What the exercise asks: Exclude the pictures and reproduce exactly the lines that run from the one holding "Select the tripcode !xowAT4Z3VQ" to the end of the entries below.

[Excerpts from a dataset]
□ □ □ □
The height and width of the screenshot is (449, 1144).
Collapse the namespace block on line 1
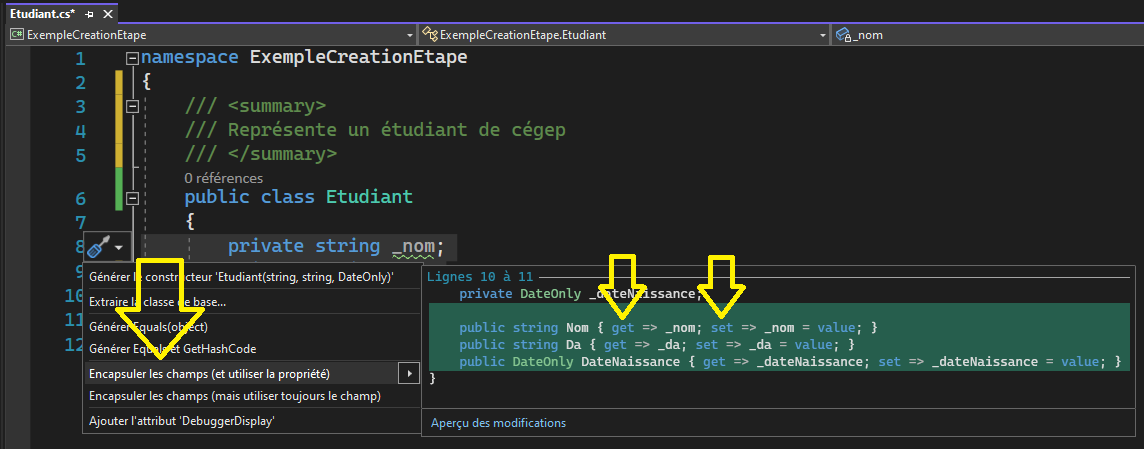click(x=132, y=58)
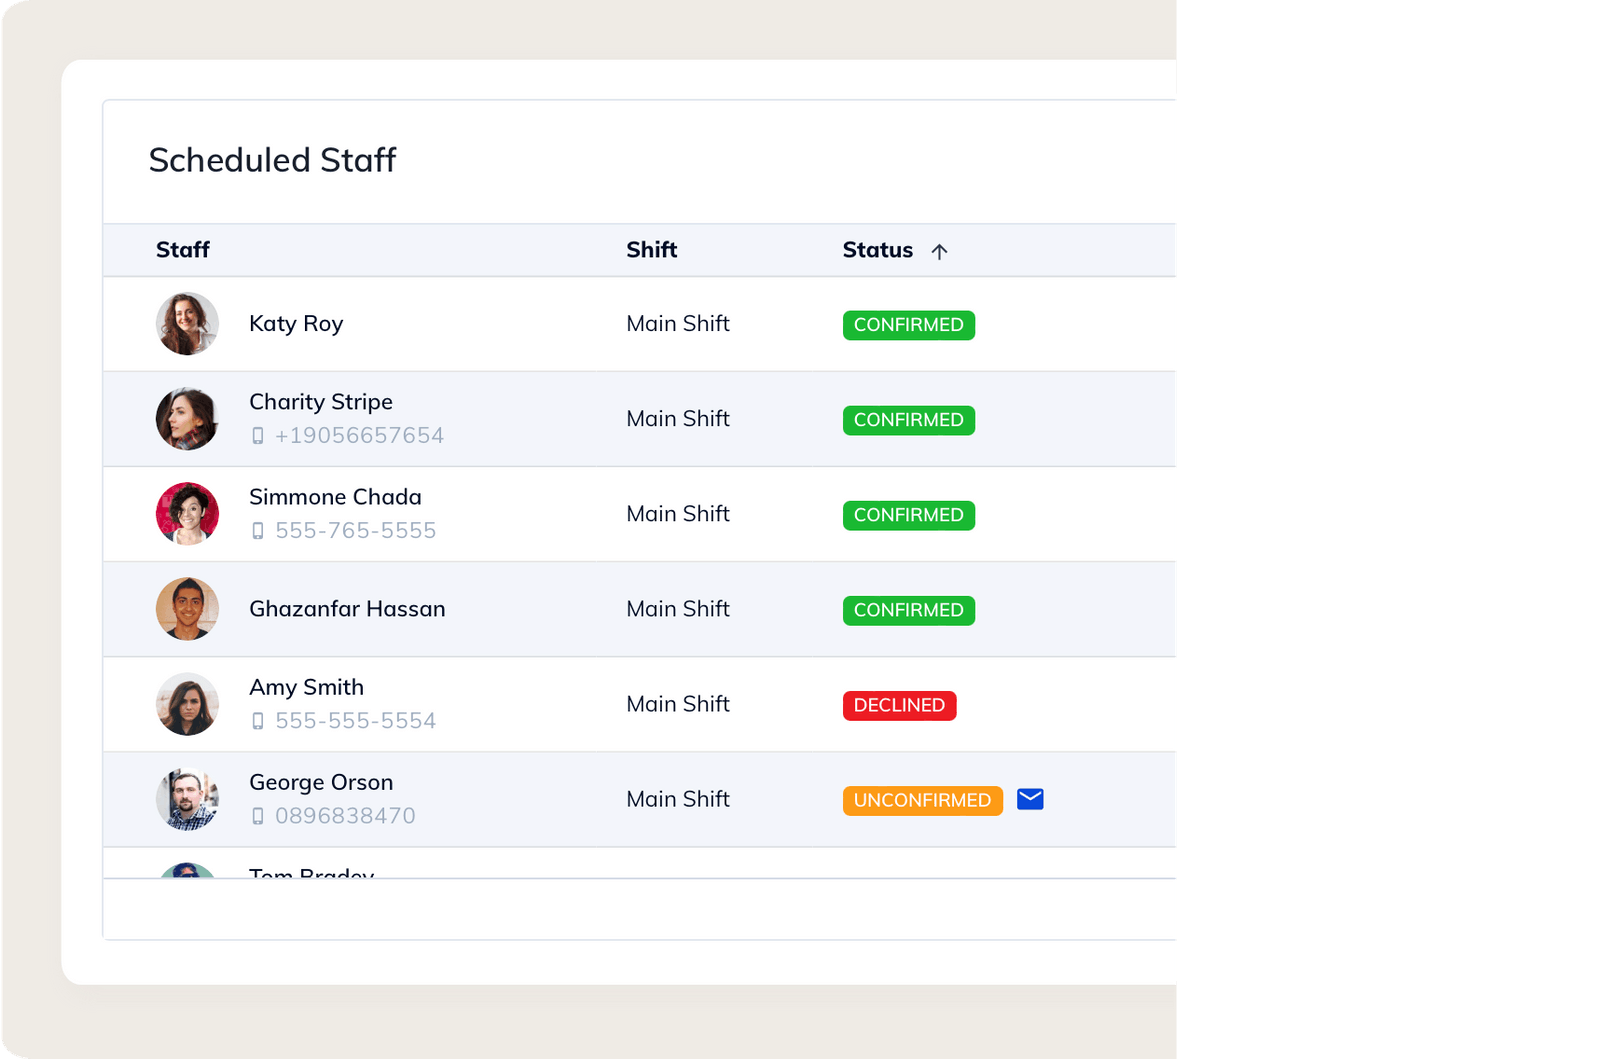Click Ghazanfar Hassan's profile avatar

pyautogui.click(x=186, y=609)
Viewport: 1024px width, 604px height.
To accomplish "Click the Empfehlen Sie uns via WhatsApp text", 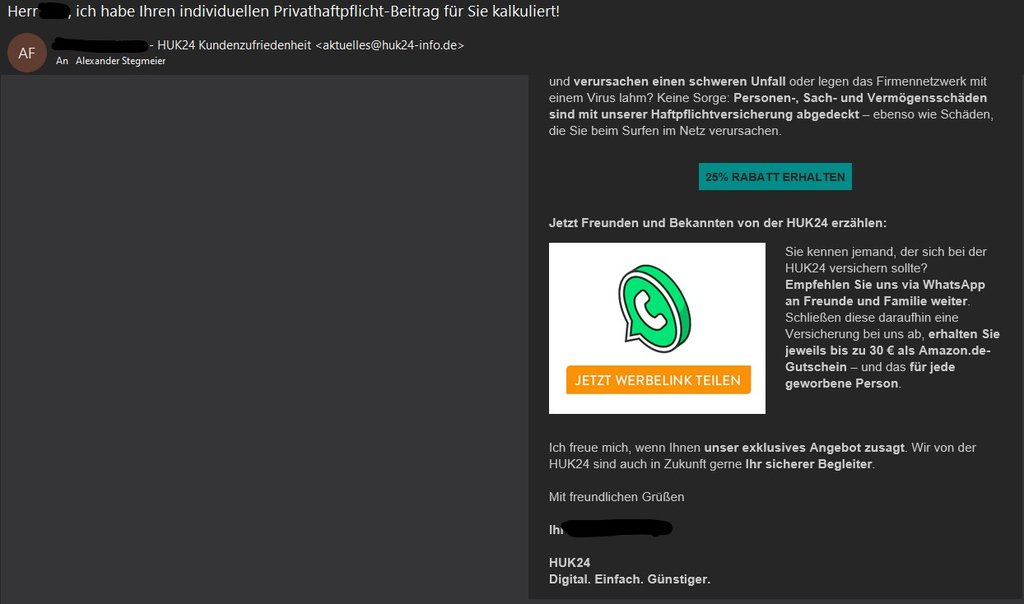I will 885,285.
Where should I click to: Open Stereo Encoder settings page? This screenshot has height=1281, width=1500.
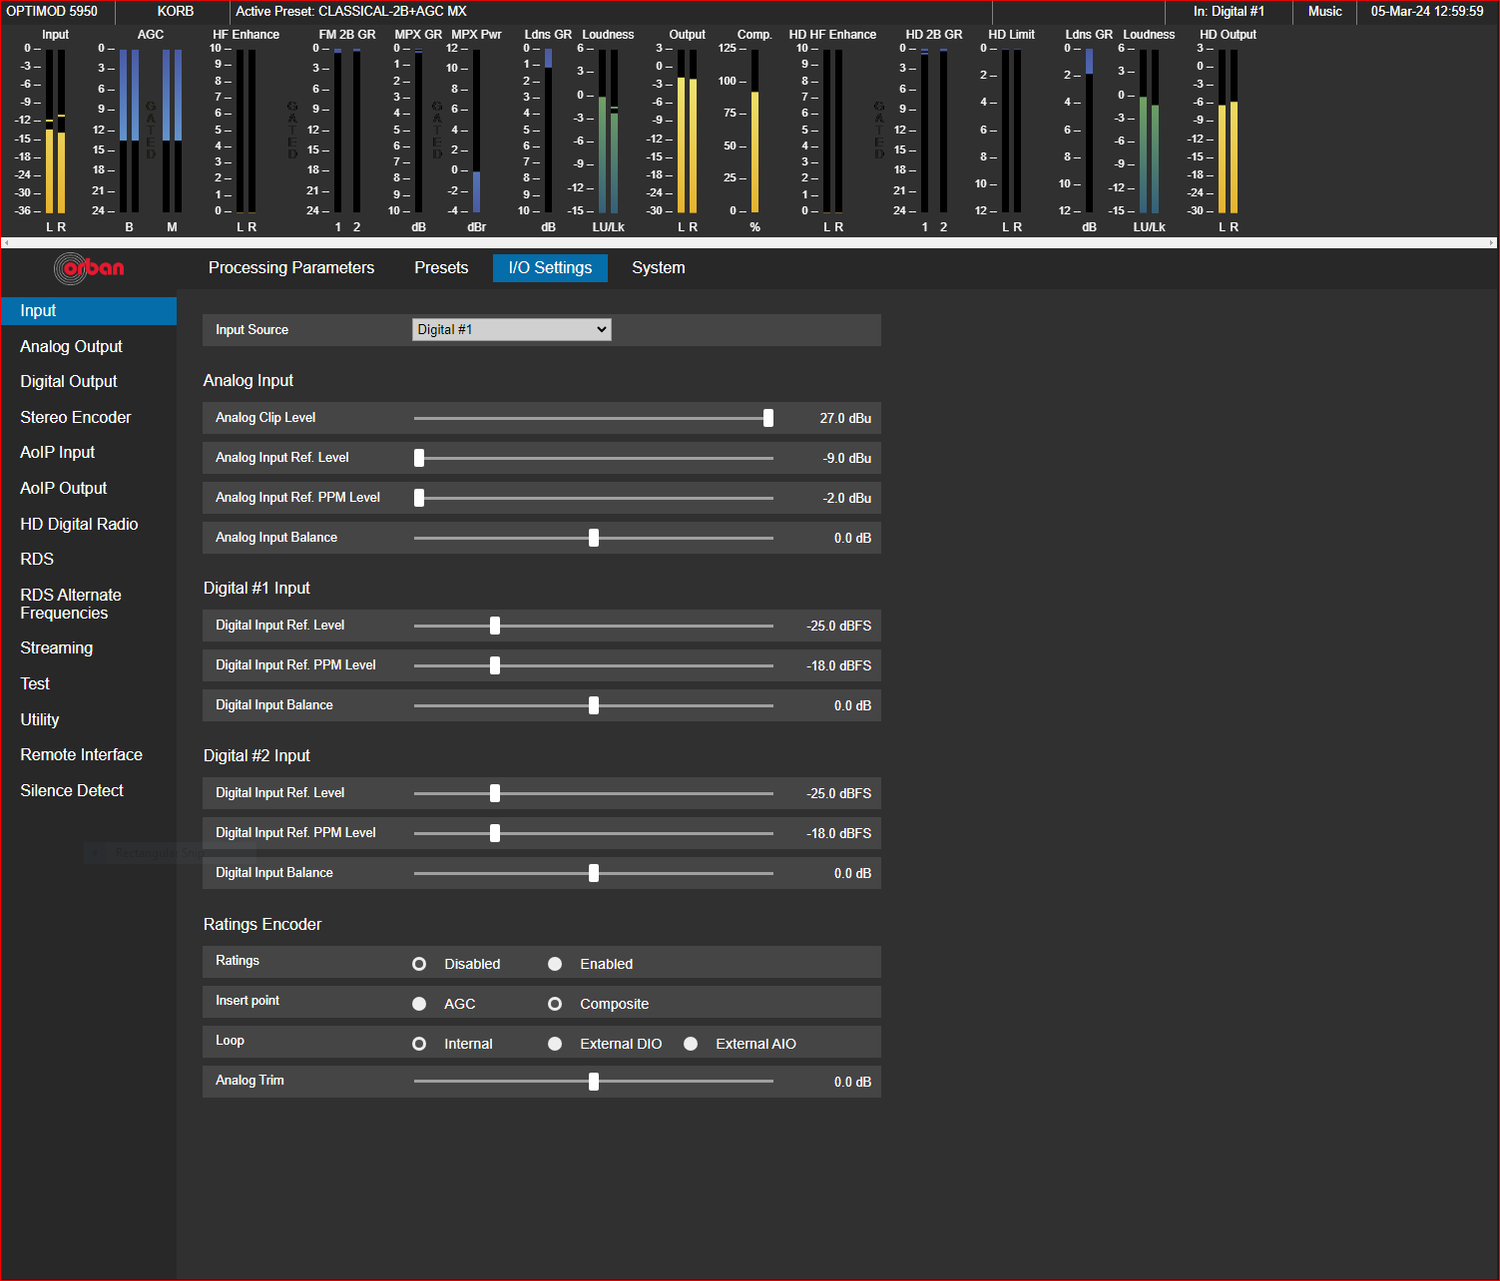[x=75, y=418]
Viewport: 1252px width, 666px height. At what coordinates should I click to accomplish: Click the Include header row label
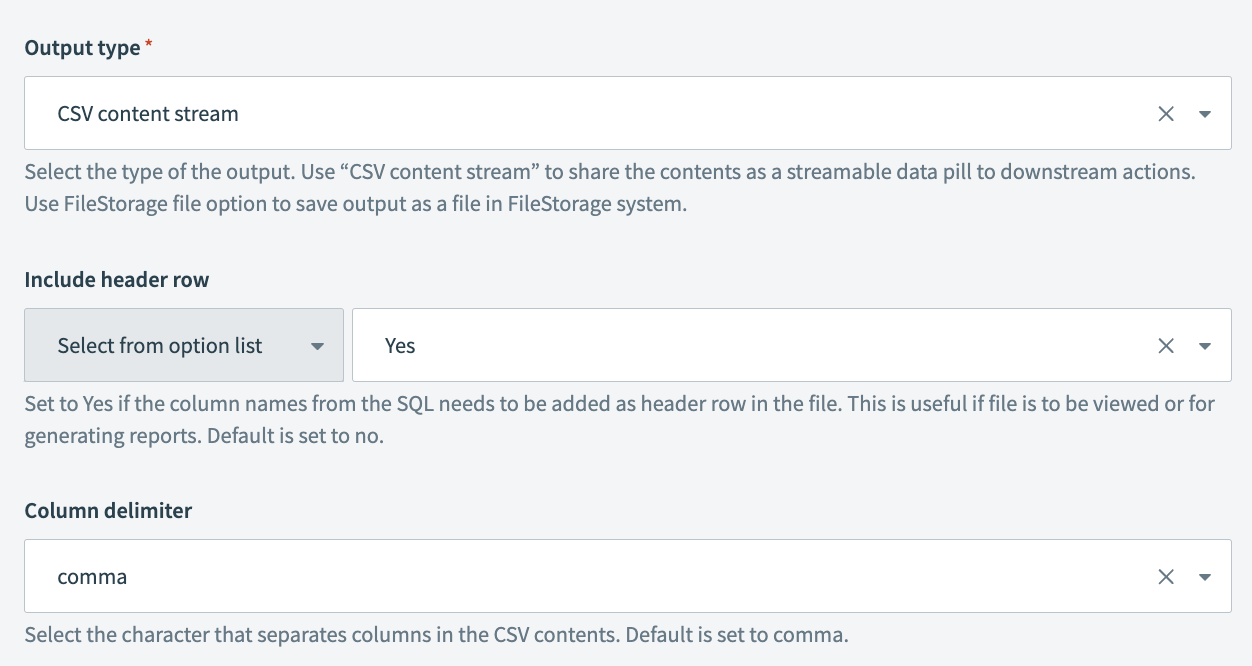pyautogui.click(x=117, y=280)
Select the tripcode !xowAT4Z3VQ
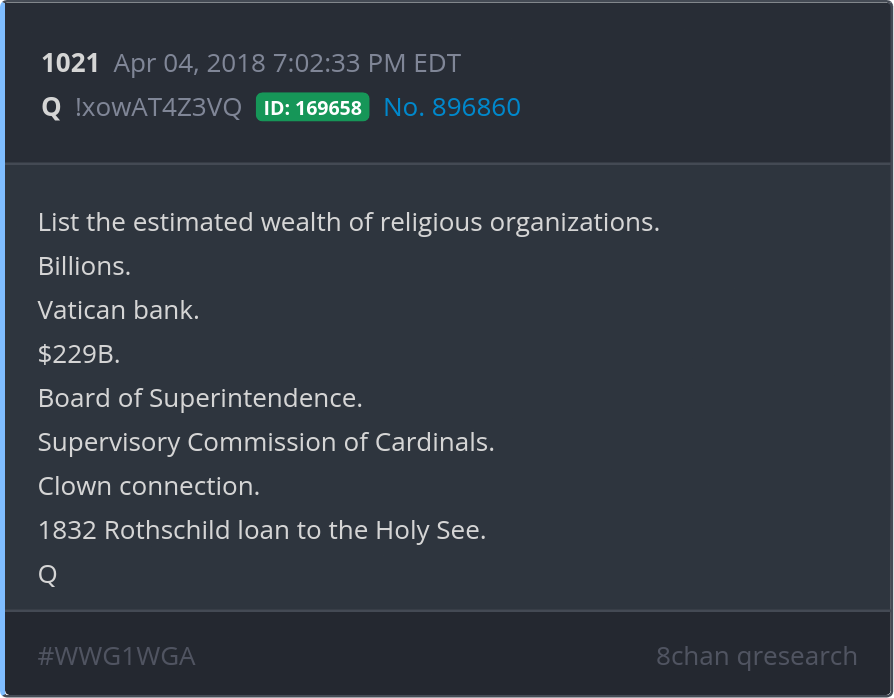 158,108
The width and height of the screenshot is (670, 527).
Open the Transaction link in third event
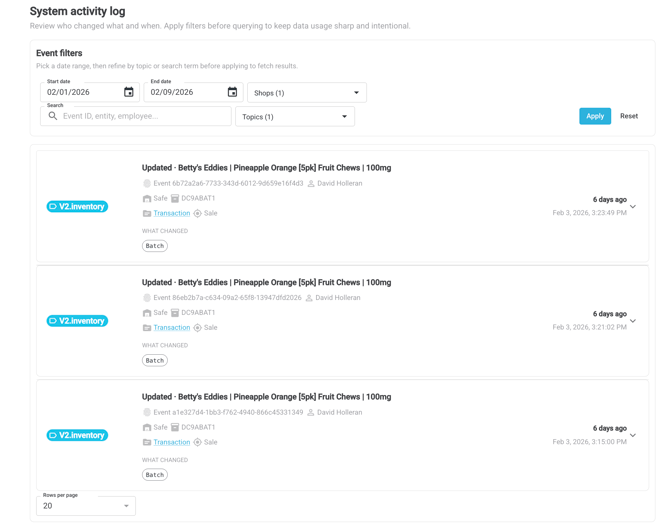172,442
□ □ □ □
Completed task:
Select the tripcode !xowAT4Z3VQ
 158,108
The width and height of the screenshot is (670, 527).
Open the Transaction link in third event
172,442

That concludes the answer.